17 pp. (275 x 210 mm), sur 17 ff. avec un montage à la manière des placards au f. 5, le dernier f. est découpé sans atteinte au texte. Le premier f. est intitulé « Marcel Proust / Pages inédites. Un dîner chez M. et Mme Verdurin », sur un morceau de papier collé recouvrant le titre « Le temps perdu » dactylographié.
Sur 17 ff., cette dactylographie condense deux épisodes fondamentaux d’Un amour de Swann : le dîner chez les Verdurin où Swann ré-entend un motif musical pour la première fois depuis des années, et le premier baiser de Swann et Odette qui inventent à cette occasion l’expression « faire catleyas » pour « faire l’amour ». Proust fait de la réunion mondaine chez les Verdurin un théâtre où il met ici en scène pour la première fois dans la Recherche une galerie de personnages qui interviennent ensuite tout au long de l'œuvre. Les nombreuses corrections manuscrites nous donnent de précieux renseignements sur les hésitations de Proust sur leurs noms : si Forcheville est déjà défini dans son rôle de rival de Swann, Brichot parfois est ici encore "Brachot", Cottard apparaît à plusieurs reprises sous le nom de "Collard" et une amusante erreur de dactylographie non corrigée remplace le nom de Swann par "Suzanne" à la page 15. Menée d’une main de fer par Mme Verdurin, cette scène comique révèle, derrière les masques de l’hypocrisie mondaine que portent les invités, les rivalités et les enjeux d’influence disputés dans ce salon. Plusieurs lignes ensuite modifiées montrent à quel point Proust avaient initialement forcé les traits antipathiques du caractère de la redoutable Mme Verdurin, prête à tout pour forcer l'assiduité de ses invités :
"Je suis obligé d’aller voir vendredi à la campagne un de mes malades qui ne va pas très bien [...] Vous croyez que cela le rendrait beaucoup plus malade si vous n’y alliez pas. Qui sait vous le trouverez peut-être ensuite guéri" dit Madame Verdurin avec un égoïsme alarmé et féroce. Le petit pianiste, lui, dînait chez ses grands-parents "Ah! Vous vous croyez obligé aux dîners de famille comme en province, s’écrit-t-elle pour le prendre par l’amour-propre. Cela se fait peut-être encore à Stockolm [sic], mais plus à Paris." (p. 5)

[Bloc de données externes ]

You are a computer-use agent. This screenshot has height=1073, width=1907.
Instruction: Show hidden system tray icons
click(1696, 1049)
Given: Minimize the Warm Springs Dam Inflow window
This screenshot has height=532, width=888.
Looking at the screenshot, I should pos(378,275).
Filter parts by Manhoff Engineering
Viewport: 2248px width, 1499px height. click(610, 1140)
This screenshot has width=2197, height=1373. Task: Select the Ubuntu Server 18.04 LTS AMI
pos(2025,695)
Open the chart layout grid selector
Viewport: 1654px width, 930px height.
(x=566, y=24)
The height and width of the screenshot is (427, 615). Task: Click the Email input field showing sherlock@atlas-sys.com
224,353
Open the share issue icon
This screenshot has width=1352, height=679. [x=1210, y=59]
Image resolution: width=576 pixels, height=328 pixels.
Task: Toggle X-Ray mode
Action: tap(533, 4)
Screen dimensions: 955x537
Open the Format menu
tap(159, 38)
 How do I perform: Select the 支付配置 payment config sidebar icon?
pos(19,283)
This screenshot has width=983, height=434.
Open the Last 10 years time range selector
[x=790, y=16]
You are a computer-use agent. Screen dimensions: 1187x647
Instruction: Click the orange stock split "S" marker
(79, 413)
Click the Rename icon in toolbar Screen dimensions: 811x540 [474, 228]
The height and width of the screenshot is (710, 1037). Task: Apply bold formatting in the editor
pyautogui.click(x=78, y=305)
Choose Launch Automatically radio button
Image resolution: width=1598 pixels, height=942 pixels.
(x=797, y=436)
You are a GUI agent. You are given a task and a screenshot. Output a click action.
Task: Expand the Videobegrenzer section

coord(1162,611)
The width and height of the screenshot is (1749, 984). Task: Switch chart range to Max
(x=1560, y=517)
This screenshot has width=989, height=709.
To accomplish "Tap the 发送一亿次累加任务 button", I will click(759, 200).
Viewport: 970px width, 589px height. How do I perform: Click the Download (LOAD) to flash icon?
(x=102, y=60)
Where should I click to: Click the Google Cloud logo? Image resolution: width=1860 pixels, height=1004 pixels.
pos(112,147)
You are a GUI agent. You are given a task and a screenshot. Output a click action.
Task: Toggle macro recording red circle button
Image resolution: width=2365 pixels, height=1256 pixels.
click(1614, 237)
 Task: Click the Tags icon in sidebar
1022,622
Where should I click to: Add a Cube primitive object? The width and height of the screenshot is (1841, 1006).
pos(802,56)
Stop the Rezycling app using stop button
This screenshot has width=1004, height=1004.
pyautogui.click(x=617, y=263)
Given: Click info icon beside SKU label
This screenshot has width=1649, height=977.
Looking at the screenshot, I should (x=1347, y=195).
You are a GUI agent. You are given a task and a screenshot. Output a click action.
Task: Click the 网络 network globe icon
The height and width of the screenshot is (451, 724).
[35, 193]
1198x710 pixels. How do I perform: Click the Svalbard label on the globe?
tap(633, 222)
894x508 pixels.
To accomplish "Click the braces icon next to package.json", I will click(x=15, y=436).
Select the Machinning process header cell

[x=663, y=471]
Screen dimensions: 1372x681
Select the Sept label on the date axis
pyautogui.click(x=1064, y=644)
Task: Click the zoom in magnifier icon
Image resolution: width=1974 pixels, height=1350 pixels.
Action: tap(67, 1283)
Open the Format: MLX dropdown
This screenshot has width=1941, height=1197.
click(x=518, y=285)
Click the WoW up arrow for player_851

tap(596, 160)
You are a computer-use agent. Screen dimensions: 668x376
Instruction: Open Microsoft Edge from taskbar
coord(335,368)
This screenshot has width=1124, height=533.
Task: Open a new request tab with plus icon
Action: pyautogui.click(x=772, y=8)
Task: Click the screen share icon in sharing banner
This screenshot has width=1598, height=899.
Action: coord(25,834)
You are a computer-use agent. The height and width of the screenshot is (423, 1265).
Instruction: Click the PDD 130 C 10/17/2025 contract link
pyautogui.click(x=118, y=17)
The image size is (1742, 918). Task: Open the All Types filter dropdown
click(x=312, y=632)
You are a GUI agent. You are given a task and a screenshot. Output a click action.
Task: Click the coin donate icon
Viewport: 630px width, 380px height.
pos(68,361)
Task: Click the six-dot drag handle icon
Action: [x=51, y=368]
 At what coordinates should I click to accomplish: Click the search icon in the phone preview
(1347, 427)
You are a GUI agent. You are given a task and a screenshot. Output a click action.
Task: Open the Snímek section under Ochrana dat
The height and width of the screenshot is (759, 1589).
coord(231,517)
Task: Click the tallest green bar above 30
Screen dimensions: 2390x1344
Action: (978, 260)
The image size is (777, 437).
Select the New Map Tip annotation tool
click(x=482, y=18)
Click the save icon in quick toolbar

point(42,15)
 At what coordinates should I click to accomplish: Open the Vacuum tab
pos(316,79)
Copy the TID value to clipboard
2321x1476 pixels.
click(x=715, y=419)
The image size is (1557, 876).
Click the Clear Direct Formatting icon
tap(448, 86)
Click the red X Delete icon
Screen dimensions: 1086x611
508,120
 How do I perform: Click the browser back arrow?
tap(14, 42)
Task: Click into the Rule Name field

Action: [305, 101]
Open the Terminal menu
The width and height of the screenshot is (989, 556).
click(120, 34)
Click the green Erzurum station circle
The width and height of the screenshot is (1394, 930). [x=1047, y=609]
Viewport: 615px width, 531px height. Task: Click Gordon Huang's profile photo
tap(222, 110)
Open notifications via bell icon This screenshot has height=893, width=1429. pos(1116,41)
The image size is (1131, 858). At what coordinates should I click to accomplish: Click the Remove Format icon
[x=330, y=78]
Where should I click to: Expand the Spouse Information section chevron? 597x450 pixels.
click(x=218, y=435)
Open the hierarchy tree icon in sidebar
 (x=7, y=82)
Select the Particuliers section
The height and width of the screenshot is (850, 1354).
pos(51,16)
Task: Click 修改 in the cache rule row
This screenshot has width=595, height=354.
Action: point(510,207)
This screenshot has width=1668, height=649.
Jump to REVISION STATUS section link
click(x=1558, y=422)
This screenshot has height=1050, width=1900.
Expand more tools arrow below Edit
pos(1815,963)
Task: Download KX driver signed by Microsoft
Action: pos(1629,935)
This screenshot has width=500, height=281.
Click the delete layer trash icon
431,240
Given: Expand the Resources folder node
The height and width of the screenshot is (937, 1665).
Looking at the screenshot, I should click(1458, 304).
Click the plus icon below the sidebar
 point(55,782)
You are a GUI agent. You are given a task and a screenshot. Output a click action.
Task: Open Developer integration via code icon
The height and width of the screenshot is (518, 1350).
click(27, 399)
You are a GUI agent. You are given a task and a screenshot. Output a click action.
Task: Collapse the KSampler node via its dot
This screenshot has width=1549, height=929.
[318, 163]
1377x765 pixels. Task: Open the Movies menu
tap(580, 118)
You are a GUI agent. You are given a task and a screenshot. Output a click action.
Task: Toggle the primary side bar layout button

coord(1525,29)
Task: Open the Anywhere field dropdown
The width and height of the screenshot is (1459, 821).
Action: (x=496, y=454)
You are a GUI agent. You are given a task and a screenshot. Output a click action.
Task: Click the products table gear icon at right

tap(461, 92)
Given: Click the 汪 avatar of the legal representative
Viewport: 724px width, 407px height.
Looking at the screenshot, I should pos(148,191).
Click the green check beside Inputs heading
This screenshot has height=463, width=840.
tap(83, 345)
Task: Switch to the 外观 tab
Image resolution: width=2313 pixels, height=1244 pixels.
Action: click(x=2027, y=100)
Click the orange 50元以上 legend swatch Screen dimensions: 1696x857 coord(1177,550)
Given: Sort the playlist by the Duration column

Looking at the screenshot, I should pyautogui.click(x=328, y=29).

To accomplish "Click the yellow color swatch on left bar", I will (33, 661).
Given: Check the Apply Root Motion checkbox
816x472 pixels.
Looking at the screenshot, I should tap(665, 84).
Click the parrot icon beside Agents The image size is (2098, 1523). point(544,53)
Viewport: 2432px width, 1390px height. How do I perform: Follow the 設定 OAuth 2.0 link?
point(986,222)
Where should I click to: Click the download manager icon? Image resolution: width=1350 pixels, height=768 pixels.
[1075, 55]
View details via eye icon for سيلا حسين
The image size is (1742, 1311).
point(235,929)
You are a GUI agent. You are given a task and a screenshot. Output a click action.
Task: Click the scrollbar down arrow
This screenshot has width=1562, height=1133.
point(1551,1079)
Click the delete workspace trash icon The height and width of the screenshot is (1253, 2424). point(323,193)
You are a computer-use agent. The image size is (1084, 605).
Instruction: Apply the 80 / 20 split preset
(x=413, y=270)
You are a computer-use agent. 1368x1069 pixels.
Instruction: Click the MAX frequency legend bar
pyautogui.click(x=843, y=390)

Scène d’ouverture d’Un amour de Swann, ce passage est surtout la scène d’exposition d’un leitmotiv essentiel de la Recherche : le motif de l’andante de la sonate de Vinteuil. Cet élément déclencheur de réminiscence, au même titre que la célèbre madeleine, est ici encore un scherzo interprété par "le petit pianiste" Berget. Le nom de Vinteuil commence seulement à apparaître dans les marges à travers des additions manuscrites de l’auteur en regard des mentions biffées de "Berget". Plus qu’un simple changement de patronyme, Proust est en réalité en train d'opérer à une fusion entre deux personnages secondaires, le compositeur de la sonate Berget et le naturaliste de Combray, Vington. Ce changement majeur nous permet de dater cette dactylographie au début de l’année 1913. Proust est alors en train de développer une réflexion esthétique et morale sur la musique, qu’il développe également dans un autre volume, le Temps retrouvé, dont le premier brouillon est déjà rédigé. Un autre élément confirme cette datation : le titre dactylographié « Le temps perdu » - qu’un précédent collectionneur a recouvert d’un morceau de papier sur lequel il a écrit « Marcel Proust/Pages inédites/Un dîner chez M. et Mme Verdurin ». C’est en effet sous le titre « le temps perdu » que Proust a d’abord proposé son œuvre à Bernard Grasset avec qui il signe le contrat de publication en mai 1913.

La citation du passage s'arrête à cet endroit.